* O que fazer: Reúna, copiando-as, todas as linhas abaixo em que aparece a palavra "Expand".

* Material fornecido:
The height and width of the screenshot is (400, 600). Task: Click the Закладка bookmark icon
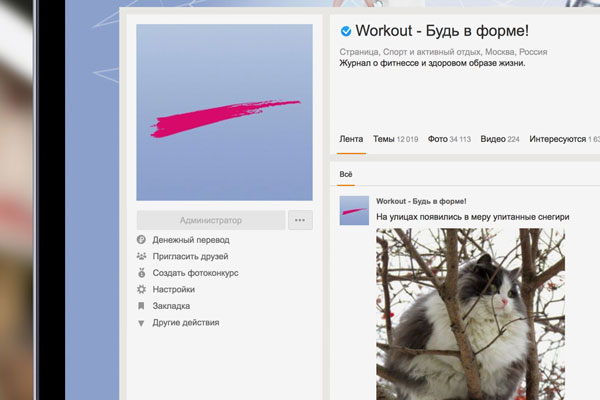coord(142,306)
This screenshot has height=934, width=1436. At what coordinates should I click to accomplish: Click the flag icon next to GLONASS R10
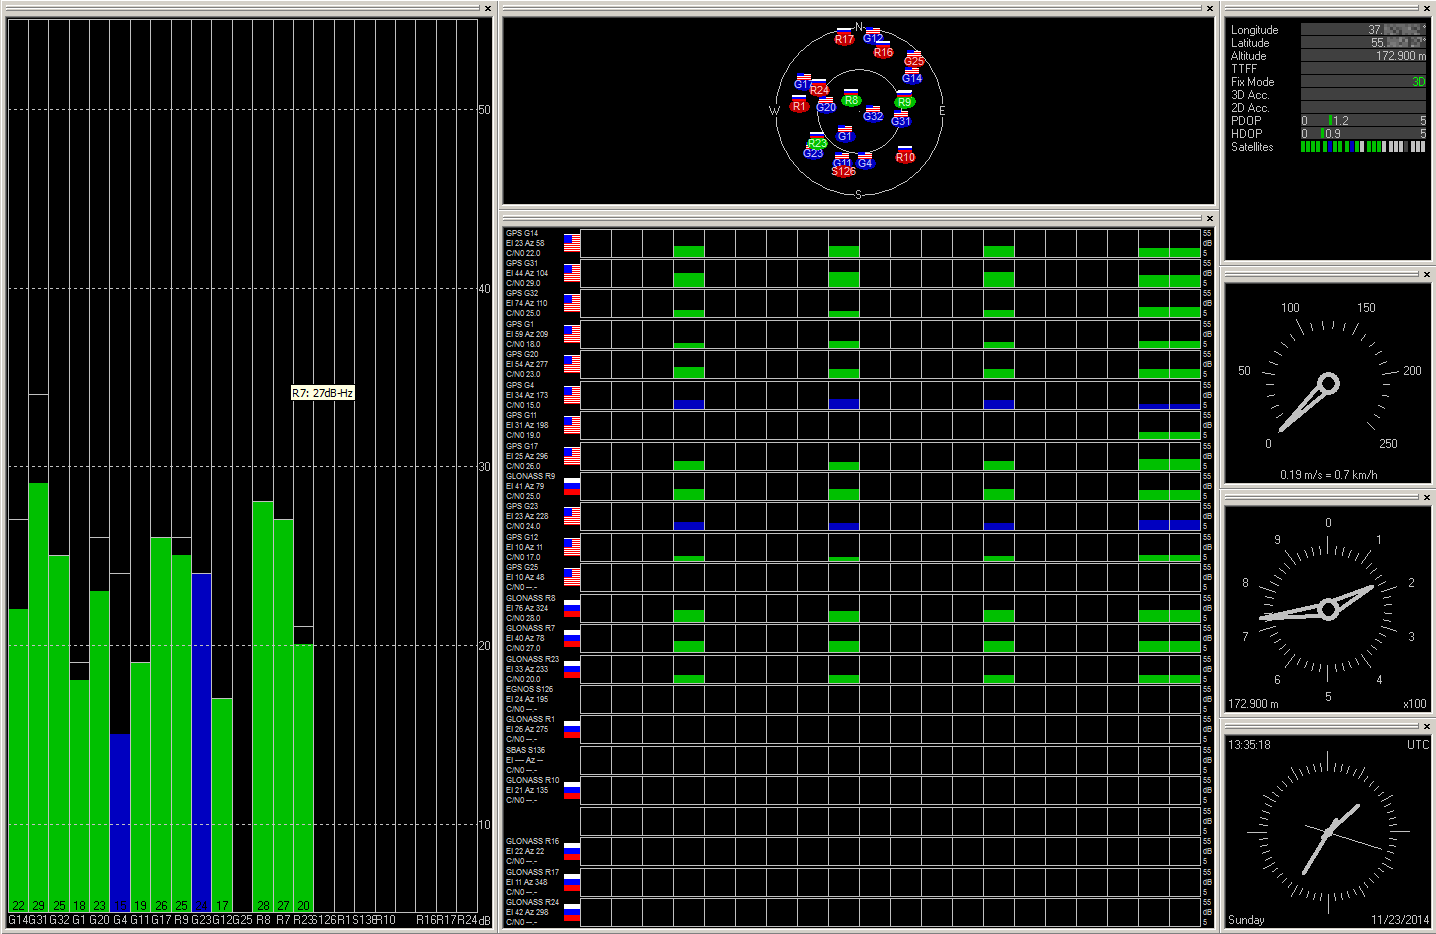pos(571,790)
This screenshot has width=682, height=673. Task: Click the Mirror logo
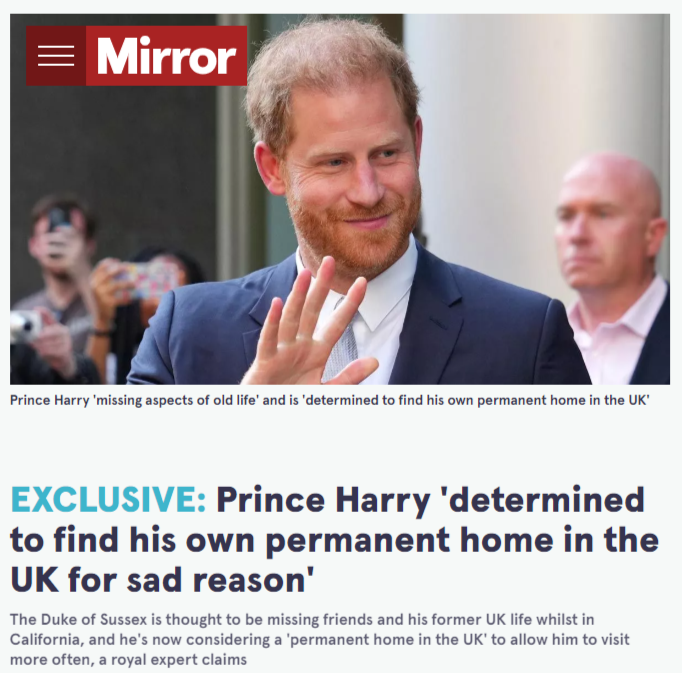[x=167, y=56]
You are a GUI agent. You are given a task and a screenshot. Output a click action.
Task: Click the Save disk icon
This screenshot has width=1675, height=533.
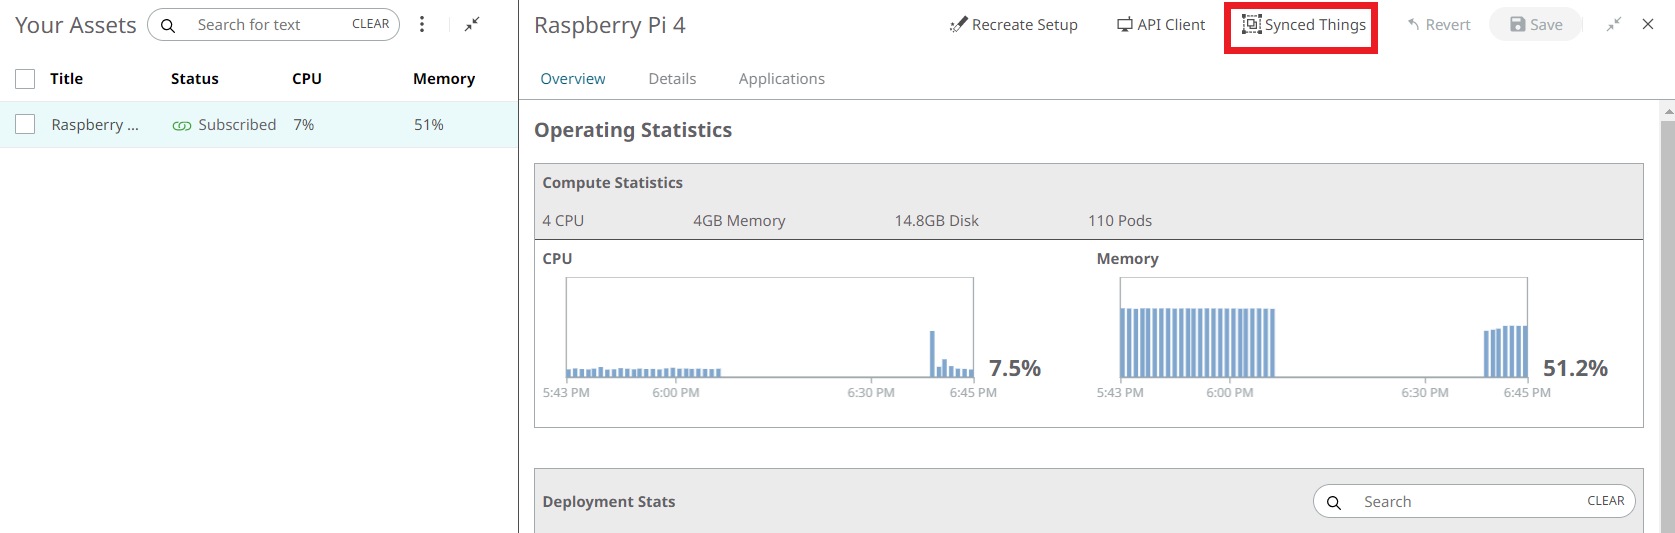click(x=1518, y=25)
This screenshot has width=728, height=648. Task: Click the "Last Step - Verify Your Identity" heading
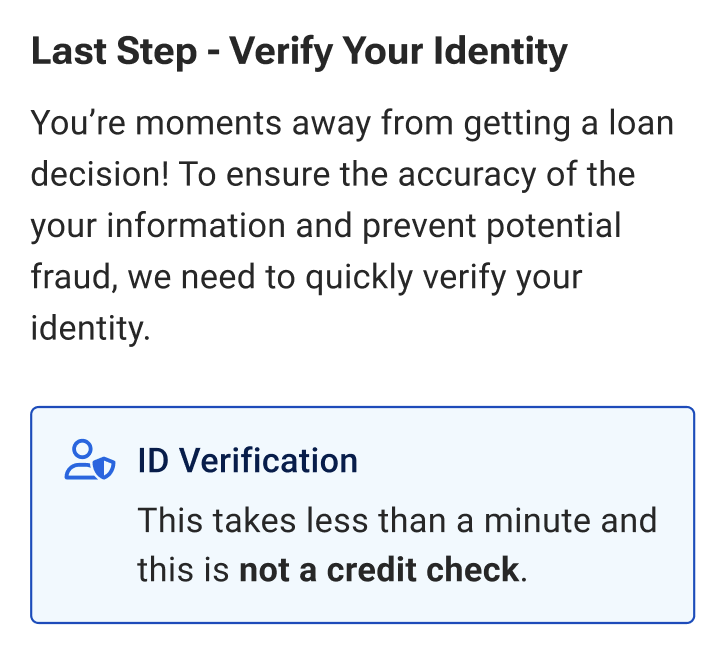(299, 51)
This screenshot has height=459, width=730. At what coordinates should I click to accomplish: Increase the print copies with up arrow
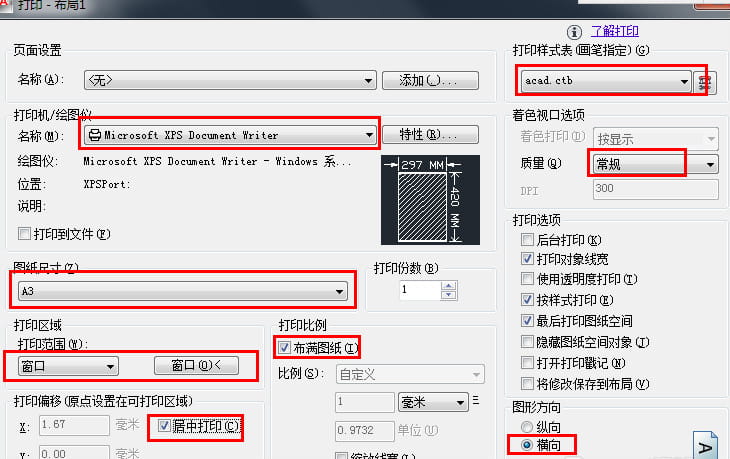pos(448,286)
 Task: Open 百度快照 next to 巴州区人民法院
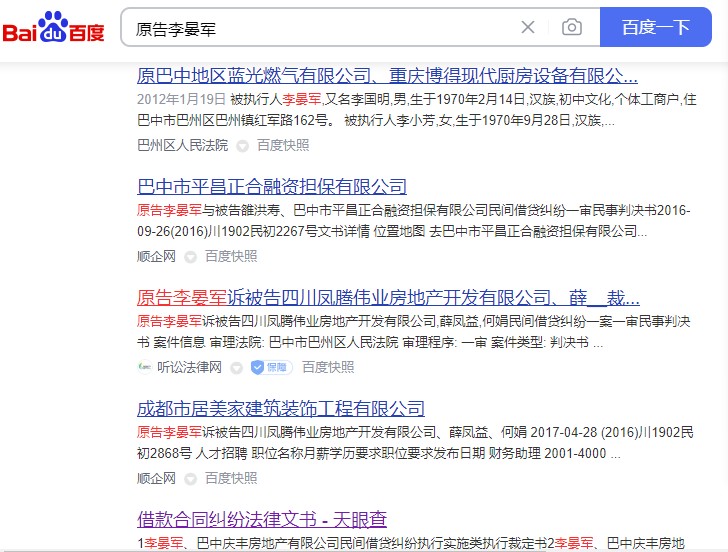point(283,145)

* * *

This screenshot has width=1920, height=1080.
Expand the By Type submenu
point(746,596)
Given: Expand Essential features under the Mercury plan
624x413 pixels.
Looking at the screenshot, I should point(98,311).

...

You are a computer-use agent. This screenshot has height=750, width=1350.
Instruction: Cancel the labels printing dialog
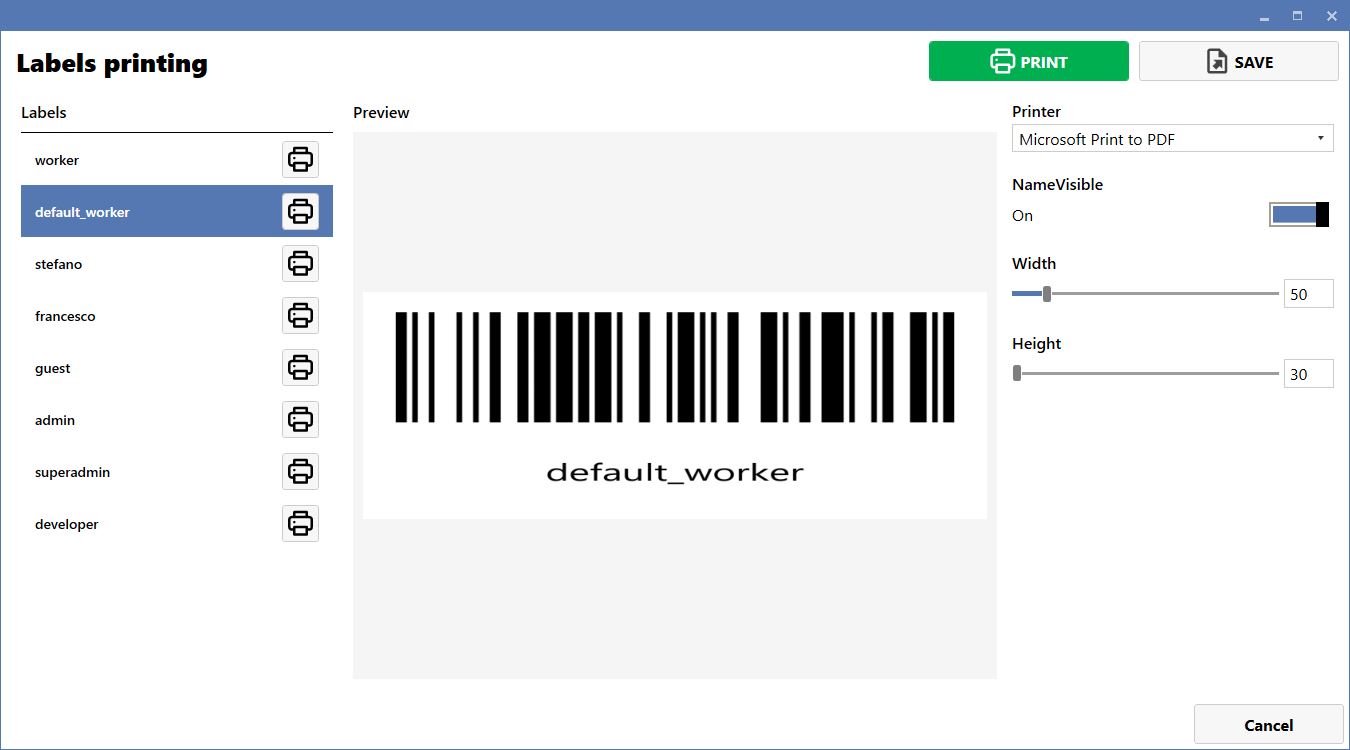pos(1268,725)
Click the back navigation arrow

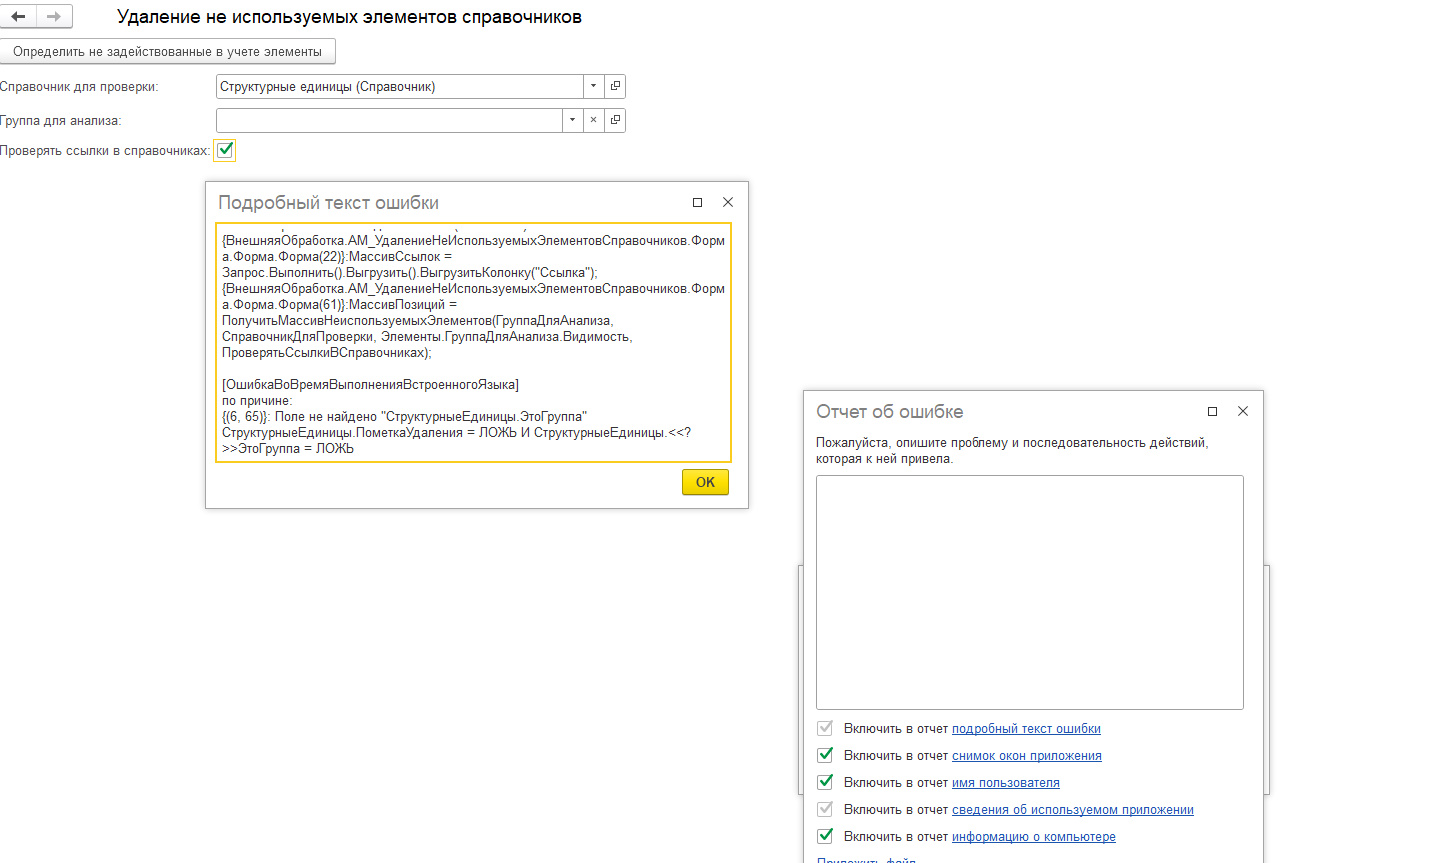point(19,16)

* Tarefa concluída:
Expand the By Type submenu
Given: Expand Essential features under the Mercury plan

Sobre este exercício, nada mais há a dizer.